5)ナンパとは、ただお情けにすがること

 

「あの韓国美人をナンパしよう!」と決意したのはいい。
どんなことでも、たとえ間違っていても、迷ったまま決意しないでいるよりは、決意する方がいい。
とにかく、なにか、ものごとが進展はするのだから。

ここで問題なのは、僕は生まれてから今まで、一度もナンパしたことがないこと。
僕がボーッと生きていると、だいたい女性の方から僕に近づいて、向こうからナンパしてくるのが、僕の今までの人生だった。
それで、誘われれば、断らないので、なんとなくセックスできてしまう。

正直に言うと、僕は今までの人生で、努力したことがないんだよ。
僕の辞書には、「努力」という文字がないのだ。

だから、ナンパとはいったいどういうことか、知らないのがちょっと不安だね。
頭に浮かぶのは、渋谷の公園通りで、次々と女の子に声をかけまくっている、長髪にスーツの若者たちのこと。

うーん。
僕は女性に気軽に声をかけることができない、気の小さな中年男だ。
どう考えても、あんなふうにナンパできるとは思えない。

ただ、海外旅行経験が多いので、気が小さいとはいっても、それを表面に出さない訓練は、たくさん積んでいる。

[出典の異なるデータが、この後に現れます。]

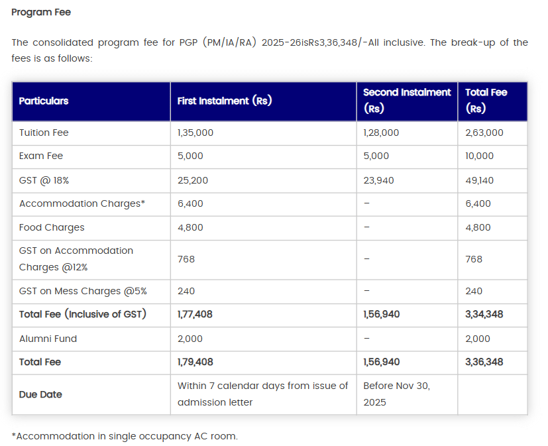Click the 1,35,000 tuition fee amount
The image size is (548, 446).
[x=194, y=133]
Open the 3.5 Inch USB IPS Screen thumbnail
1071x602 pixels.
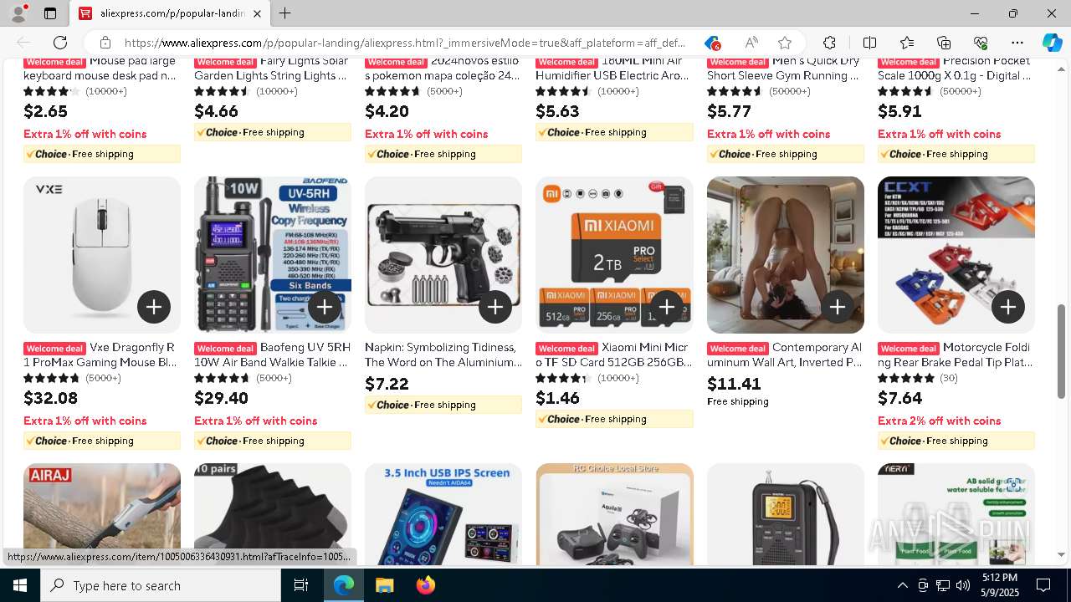click(x=443, y=514)
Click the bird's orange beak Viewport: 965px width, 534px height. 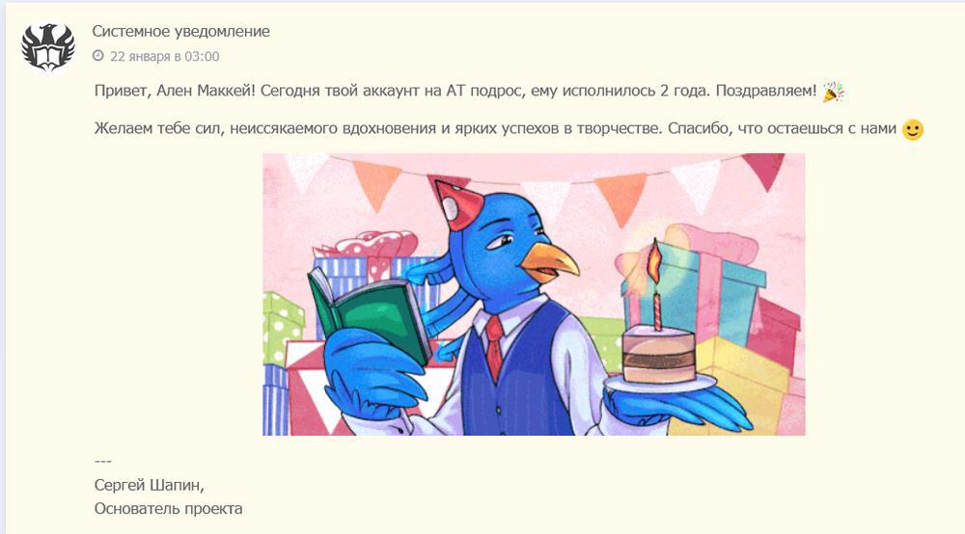549,260
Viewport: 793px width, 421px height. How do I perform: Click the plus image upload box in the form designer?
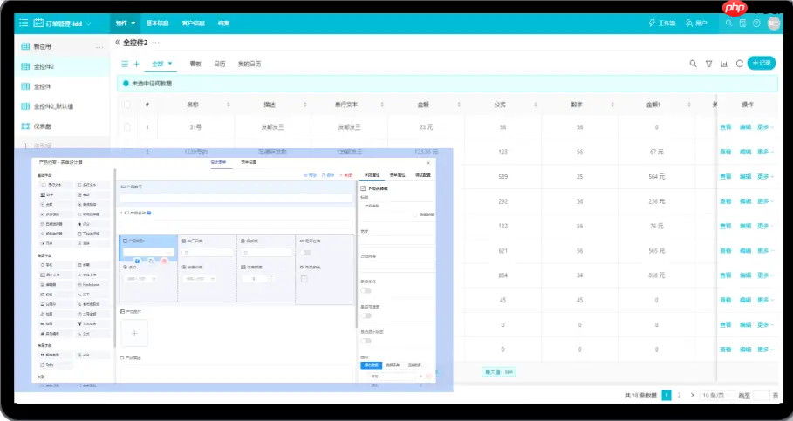(134, 333)
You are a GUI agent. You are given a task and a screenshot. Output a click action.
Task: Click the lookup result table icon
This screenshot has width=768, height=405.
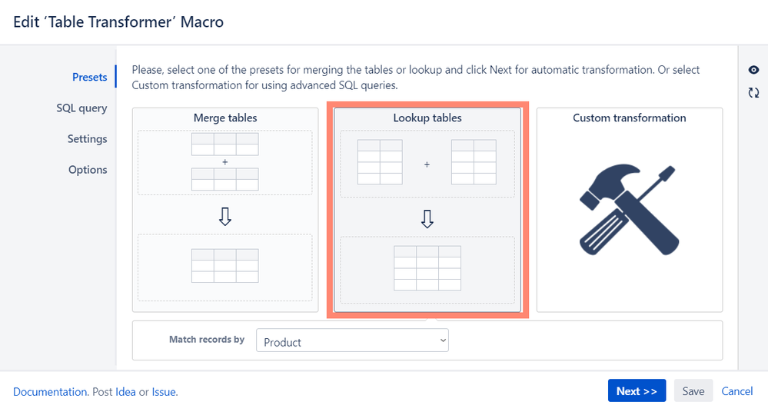pyautogui.click(x=427, y=268)
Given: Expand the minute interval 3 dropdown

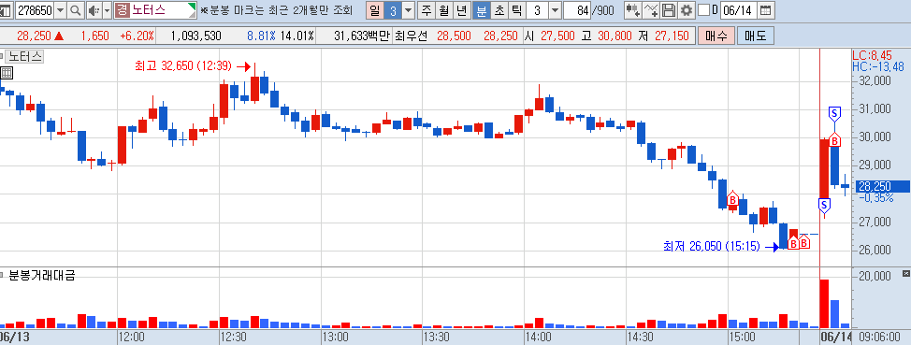Looking at the screenshot, I should tap(555, 10).
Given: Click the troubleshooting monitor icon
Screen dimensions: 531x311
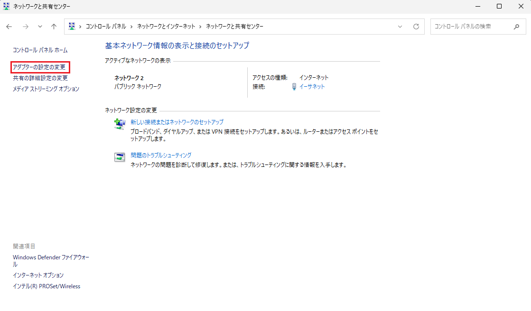Looking at the screenshot, I should [119, 156].
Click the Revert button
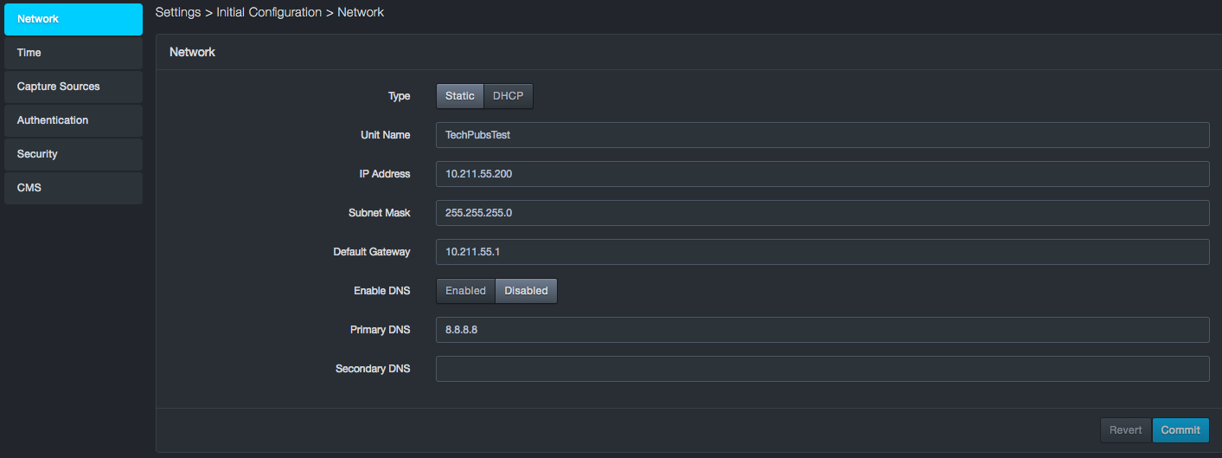 coord(1125,430)
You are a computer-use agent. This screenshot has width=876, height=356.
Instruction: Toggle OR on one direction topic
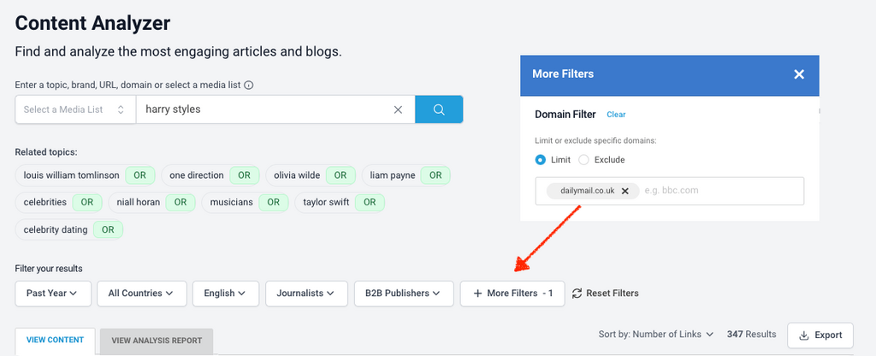click(244, 175)
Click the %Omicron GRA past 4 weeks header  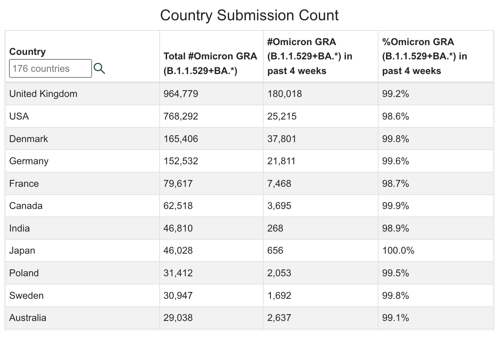pyautogui.click(x=424, y=56)
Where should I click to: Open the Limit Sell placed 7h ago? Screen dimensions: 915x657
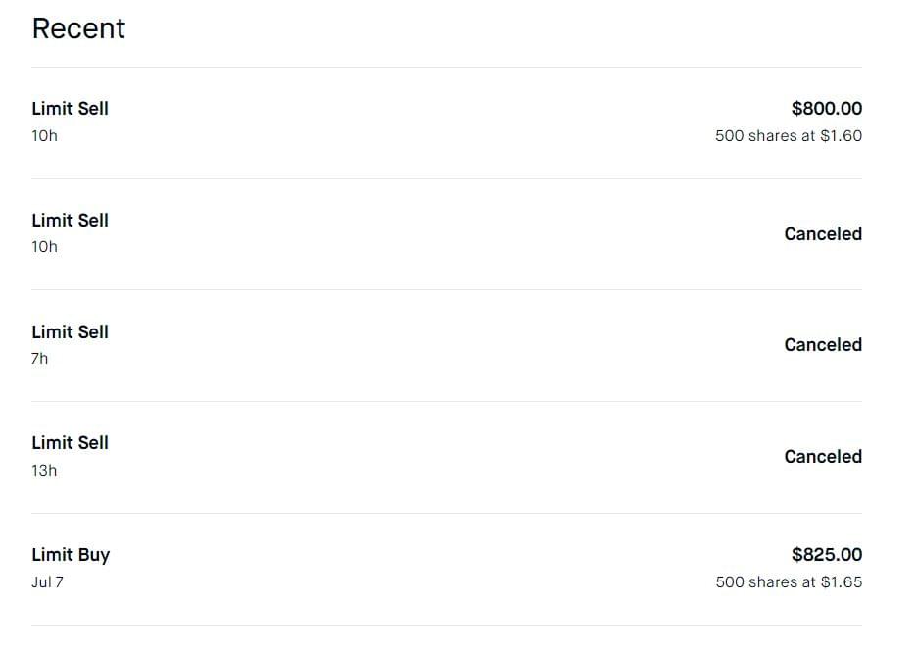(x=71, y=332)

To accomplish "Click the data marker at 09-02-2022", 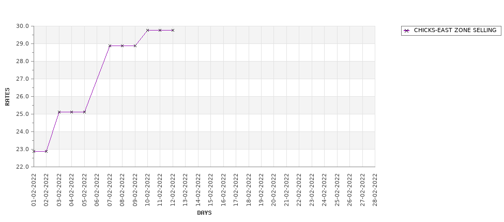I will coord(135,46).

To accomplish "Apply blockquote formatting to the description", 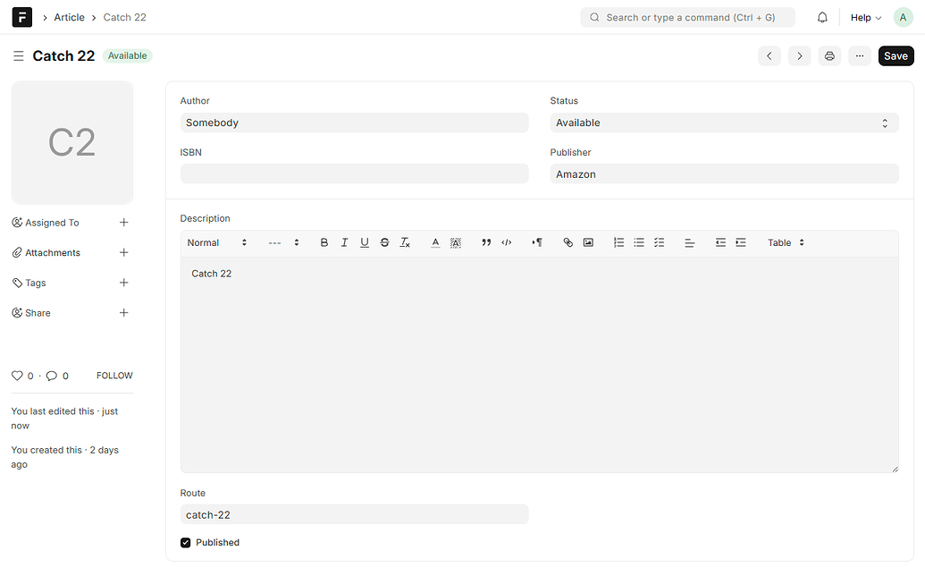I will pos(486,242).
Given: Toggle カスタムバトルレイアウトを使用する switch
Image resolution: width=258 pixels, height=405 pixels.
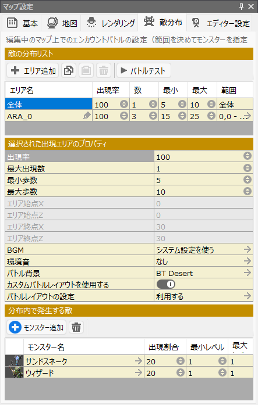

気が小さいとは、こんなことをしたら、あんなことを言ったら、人からどんなに思われるだろうと気にしすぎる(そして、なかなか行動が出来ない)という意味だよね。

海外旅行をしているときは、まわりに知った人がいないし、また、ある場所で変なことをして悪い噂が立ったとしても、そこを移動してしまえばいいのだから、気が小さくても気が大きい、気の強いふりをすることは簡単だ。

ま、これが、インドや南米で、いやに大きなことを言うだけの、日本人「旅行通」諸君(笑)がはびこる理由なんだよ。
こういう自称旅行通諸君に限って、日本に帰ってくると、気の小さな本性がバレバレで、一人では銀座通りも歩けない。
だから、いつも旅行仲間と一緒にいたり、インドや東南アジアの日本人宿に通ったりして、そこで、大きな顔をしている。

まあ、人間がいろいろと考える生物である以上、精神に異常がない限りは、人間として、気が小さいのは本質的なものだ。
もちろん僕の場合も、確かに本質的には気が小さいのだが、日本でも特別な訓練を繰り返しているので、気が小さくないように見せることが出来る。
それは、海外だけで通用するニセモノの気の強さではない。

その訓練の一例を示すと、レンタルビデオショップで女子高生がいるときに、できるだけエッチなタイトルのエロビデオをカウンターに持っていって、そのビデオのタイトルを大声で言って借りること。
ビデオのパッケージのいやらしい写真も隠さないで、女子高生に見えるようにした方がいい。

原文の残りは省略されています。